Ces manuscrits ont une grosse cote eu égard à la renommée d'Antonin Artaud, d'ailleurs en avril dernier deux poèmes autographiés des années 1920/21 sur papier à en-tête du Café de la Régence ont été adjugés à 6.000 € (sans les frais, 20 à 25 %) à Paris alors que l'estimation initiale était de 3.000 à 4.000 € !


Ci-dessus la lettre de 1922 et en bonus une photo de l'époque

Mais l'on sait que les joueurs d'échecs s'y font rare à cette époque.
Ils sont partis en fin d'année 1918 d'abord pour le Café de l'Univers où ils fondent l'association des Échecs du Palais-Royal, puis dans les jardins du Palais-Royal au Café de la Rotonde.

La lettre de 1927. La définition n'est pas terrible.
Mais on peut deviner le numéro du Registre de Commerce du département de la Seine 22270 (?)
En tout cas c'est une piste pour retrouver des informations au sujet du Café de la Régence durant les années 1920.
Ce qui est notable entre 1922 et 1927 c'est le changement de dénomination du lieu (visible via des entêtes différents).



samedi 14 janvier 2017

Croquis de Jean-Jacques Rousseau au Café de la Régence

Dans des articles précédents j'avais évoqué la présence de Jean-Jacques Rousseau au Café de la Régence. Rousseau était un fervent joueur d'échecs...

« Rousseau était très peu expérimenté aux échecs, mais un admirateur enthousiaste de ce jeu : il avait l’habitude, quand il était à Paris, de passer chaque jour de nombreuses heures au Café de la Régence, où une douzaine d’échiquiers étaient constamment occupés.  »

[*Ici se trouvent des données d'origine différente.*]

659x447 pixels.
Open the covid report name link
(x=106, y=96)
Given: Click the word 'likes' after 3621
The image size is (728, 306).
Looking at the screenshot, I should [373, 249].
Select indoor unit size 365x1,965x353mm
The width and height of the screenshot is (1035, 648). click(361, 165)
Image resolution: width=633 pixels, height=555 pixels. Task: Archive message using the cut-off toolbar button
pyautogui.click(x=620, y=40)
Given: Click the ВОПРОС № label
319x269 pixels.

Richard Twiss, Chess, Londres 1787

Dans mon livre (tome 1 page 75) j'indique qu'il existe un croquis de Jean-Jacques Rousseau au Café de la Régence. J'ai enfin réussi à mettre la main dessus et la voici.

Ce dessin se trouve ici :
http://parismuseescollections.paris.fr/fr/petit-palais/oeuvres/catalogue-de-la-vente-crozat#infos-principales

« Il revint pourtant à la Régence, mais ce fut alors moins par désir de montre que par pure distraction. Il y vint pour jouer aux échecs qu’il aimait beaucoup et pour voir jouer. Certain jour qu’il y était, un des Saint-Aubin  s’y trouva.

L’occasion était bonne pour croquer au vol cet original si difficile à prendre ; il la saisit. Ayant attendu l’instant où Jean-Jacques, complètement absorbé dans sa partie d’échecs, ne pourrait le voir et lui échapper, car l’action seule de faire son portrait lui eût semblé un espionnage, Saint-Aubin prit son crayon et sur la garde d’un volume, le Catalogue des tableaux du cabinet de M. Crozat, qu’il avait dans sa poche, il esquissa en quelques traits la physionomie, la pose, la tournure de notre homme .

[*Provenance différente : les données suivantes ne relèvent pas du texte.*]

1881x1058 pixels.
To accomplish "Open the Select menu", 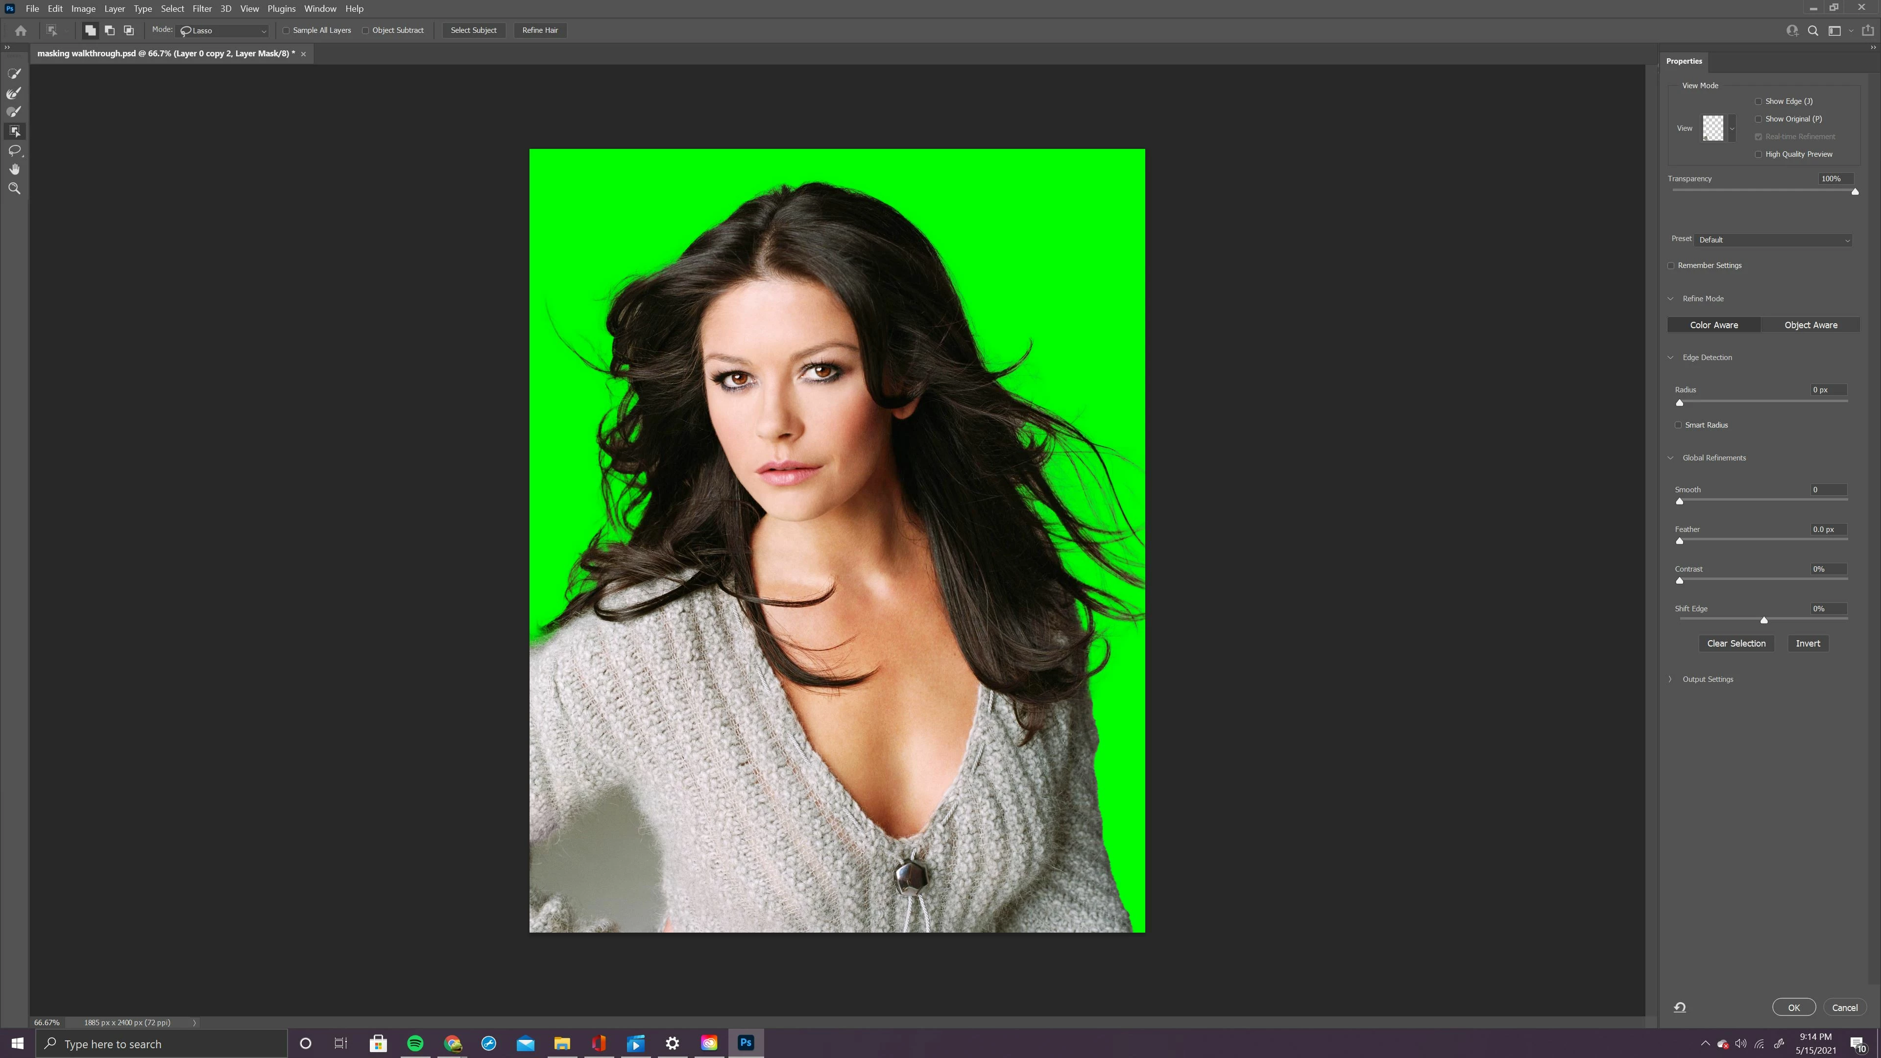I will [172, 9].
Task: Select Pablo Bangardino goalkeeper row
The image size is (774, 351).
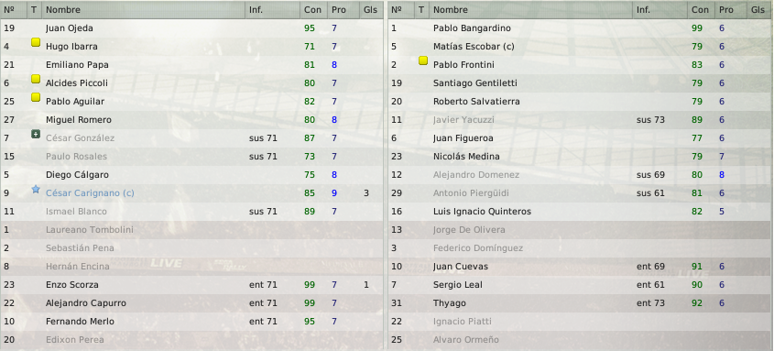Action: [580, 28]
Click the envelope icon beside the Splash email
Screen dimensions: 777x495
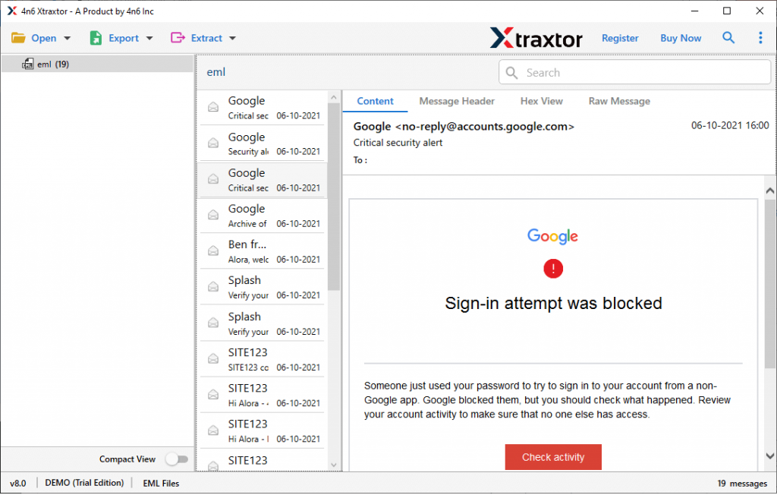tap(213, 287)
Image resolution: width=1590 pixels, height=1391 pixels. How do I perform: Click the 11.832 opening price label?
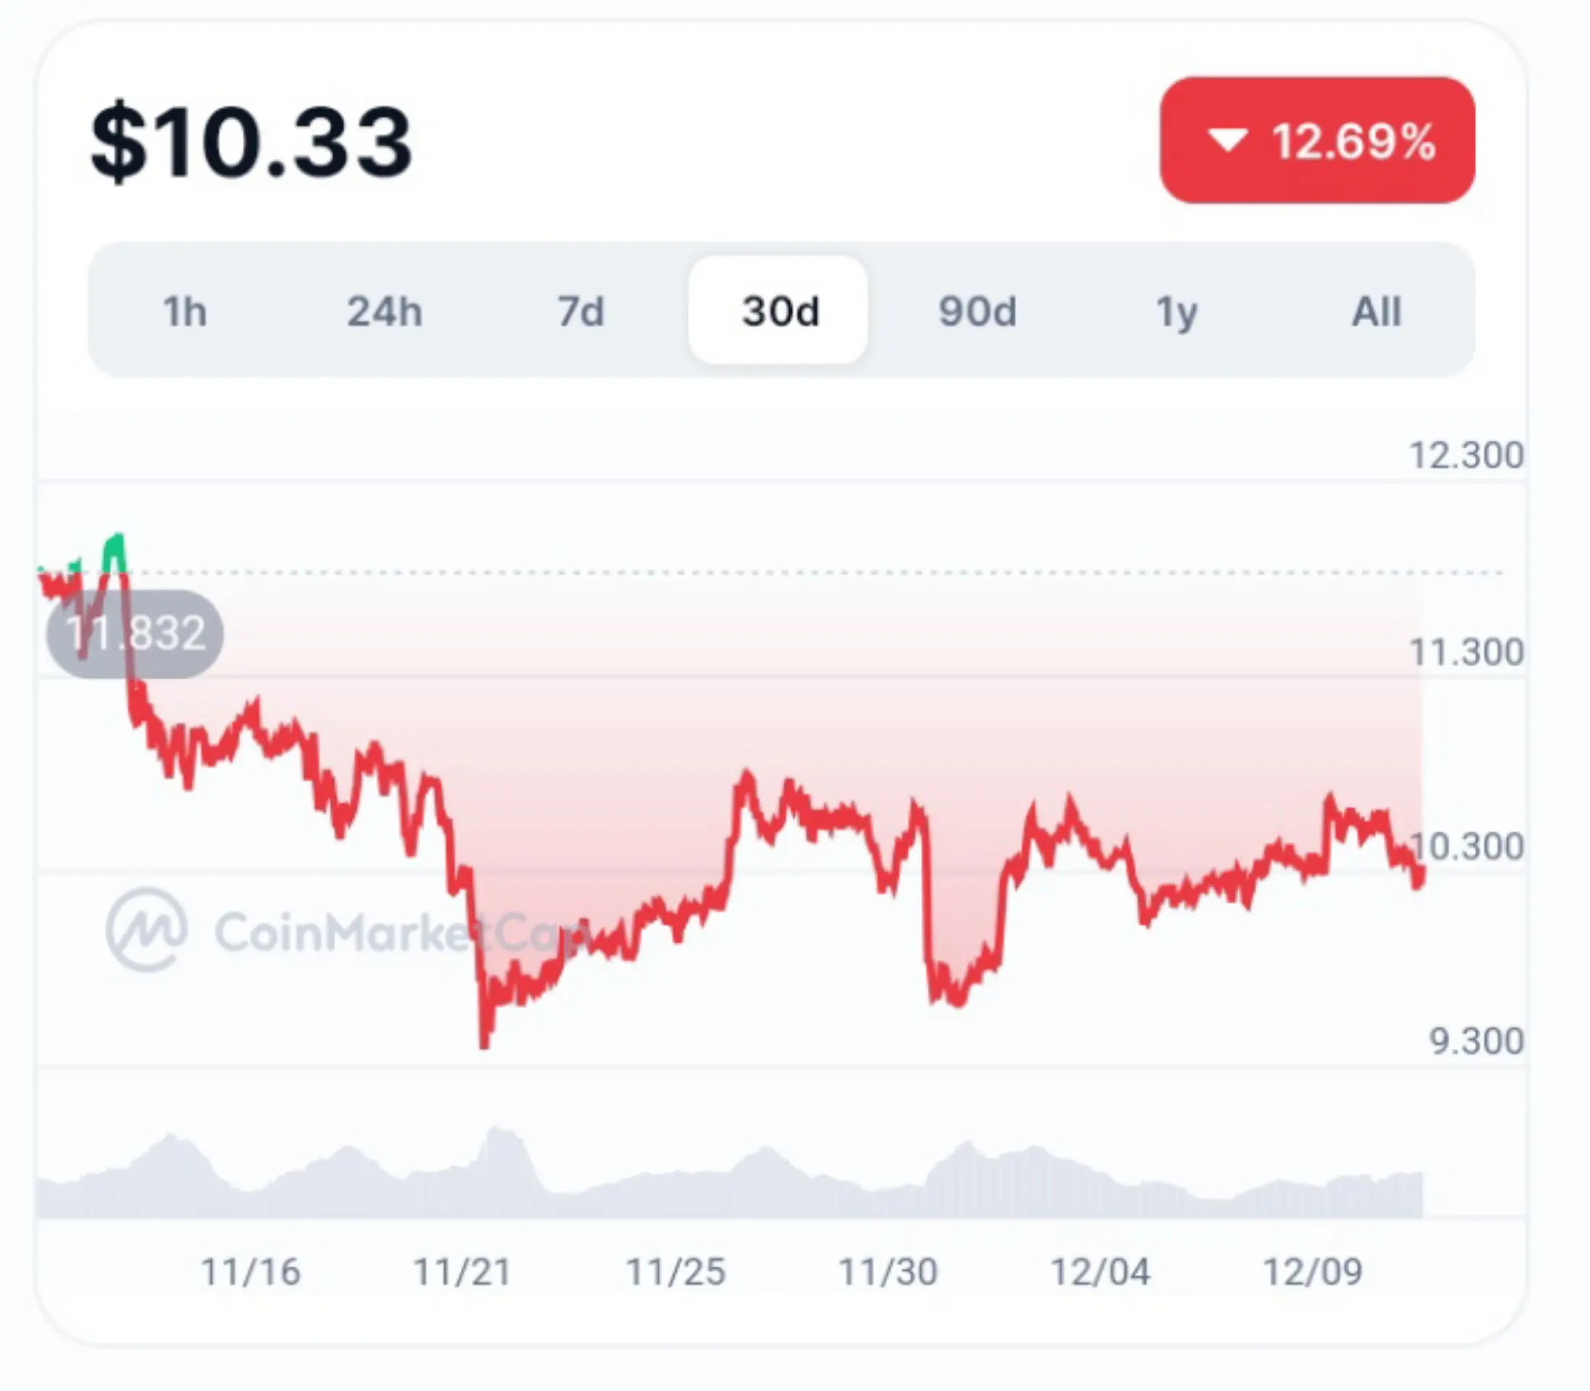click(x=135, y=633)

Jean-Jacques était placé près de l’un de ces piliers, plus tard transformés en colonnes, que vous vous rappelez avoir vus dans la longue et tortueuse salle du café. Saint-Aubin plaça le pilier dans son dessin, mit dessus : M.Rousseau, de Genève, dessiné au café de la Régence, 1771, et partit sans que le philosophe se doutât qu’on venait de le crayonner au vif. Qu’eut-il dit, s’il s’en fut aperçu ? Il eut été flatté, mais il se fût donné le plaisir de paraître furieux.  »

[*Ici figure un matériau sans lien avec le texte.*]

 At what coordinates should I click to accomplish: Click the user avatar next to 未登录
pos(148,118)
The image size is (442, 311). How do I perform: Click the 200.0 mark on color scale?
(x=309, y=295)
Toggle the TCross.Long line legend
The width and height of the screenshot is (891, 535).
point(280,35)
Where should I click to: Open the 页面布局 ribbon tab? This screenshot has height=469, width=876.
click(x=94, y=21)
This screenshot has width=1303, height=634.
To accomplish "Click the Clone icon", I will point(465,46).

Chroniques et légendes des rues de Paris – Édouard Fournier – Paris 1864

M.Rousseau, de Genève, dessiné au caffé de la Régence en 1771

mardi 20 décembre 2016

Joseph Kieffer

Selon moi, deux propriétaires ont véritablement marqué l'histoire du Café de la Régence.
Il s'agit de Claude Vielle et de Joseph Kieffer.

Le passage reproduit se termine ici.